| Supplied records |
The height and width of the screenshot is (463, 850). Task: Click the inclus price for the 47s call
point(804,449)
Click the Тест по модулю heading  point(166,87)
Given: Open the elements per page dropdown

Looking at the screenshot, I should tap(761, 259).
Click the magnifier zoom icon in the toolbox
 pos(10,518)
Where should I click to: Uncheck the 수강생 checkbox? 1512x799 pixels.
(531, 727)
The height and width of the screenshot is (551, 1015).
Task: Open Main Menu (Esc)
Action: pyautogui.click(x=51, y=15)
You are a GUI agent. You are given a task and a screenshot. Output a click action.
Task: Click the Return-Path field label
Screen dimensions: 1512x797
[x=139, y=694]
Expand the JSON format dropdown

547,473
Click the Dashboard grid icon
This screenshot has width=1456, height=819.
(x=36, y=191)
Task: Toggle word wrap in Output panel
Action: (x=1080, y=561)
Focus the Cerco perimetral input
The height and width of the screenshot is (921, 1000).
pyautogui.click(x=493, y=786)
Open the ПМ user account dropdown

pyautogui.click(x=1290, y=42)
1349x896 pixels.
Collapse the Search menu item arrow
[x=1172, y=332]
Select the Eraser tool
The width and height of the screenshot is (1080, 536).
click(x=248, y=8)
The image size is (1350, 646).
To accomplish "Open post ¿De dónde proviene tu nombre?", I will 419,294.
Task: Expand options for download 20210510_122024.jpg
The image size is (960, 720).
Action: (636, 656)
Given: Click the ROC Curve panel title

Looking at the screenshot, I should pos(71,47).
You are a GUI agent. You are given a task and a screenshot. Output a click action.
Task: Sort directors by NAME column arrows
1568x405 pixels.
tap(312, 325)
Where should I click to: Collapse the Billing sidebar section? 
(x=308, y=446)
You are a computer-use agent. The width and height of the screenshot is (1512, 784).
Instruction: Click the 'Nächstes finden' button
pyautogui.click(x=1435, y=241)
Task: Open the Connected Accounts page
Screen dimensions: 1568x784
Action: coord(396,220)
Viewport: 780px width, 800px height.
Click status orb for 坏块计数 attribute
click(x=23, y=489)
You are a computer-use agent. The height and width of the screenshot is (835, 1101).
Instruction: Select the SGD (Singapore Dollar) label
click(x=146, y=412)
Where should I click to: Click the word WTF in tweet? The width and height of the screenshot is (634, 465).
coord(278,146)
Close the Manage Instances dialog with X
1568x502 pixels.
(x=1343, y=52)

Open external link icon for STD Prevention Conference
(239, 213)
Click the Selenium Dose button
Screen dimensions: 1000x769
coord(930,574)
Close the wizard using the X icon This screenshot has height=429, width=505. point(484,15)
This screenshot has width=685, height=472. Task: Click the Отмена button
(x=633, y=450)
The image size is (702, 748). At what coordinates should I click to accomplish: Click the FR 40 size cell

| What the task asks |
Find every line in the listing above that contains the string "panel" and copy each one. Treat uppercase and lowercase letters as different.

| Finished task |
Task: Toggle word wrap in Output panel
Given: Click the ROC Curve panel title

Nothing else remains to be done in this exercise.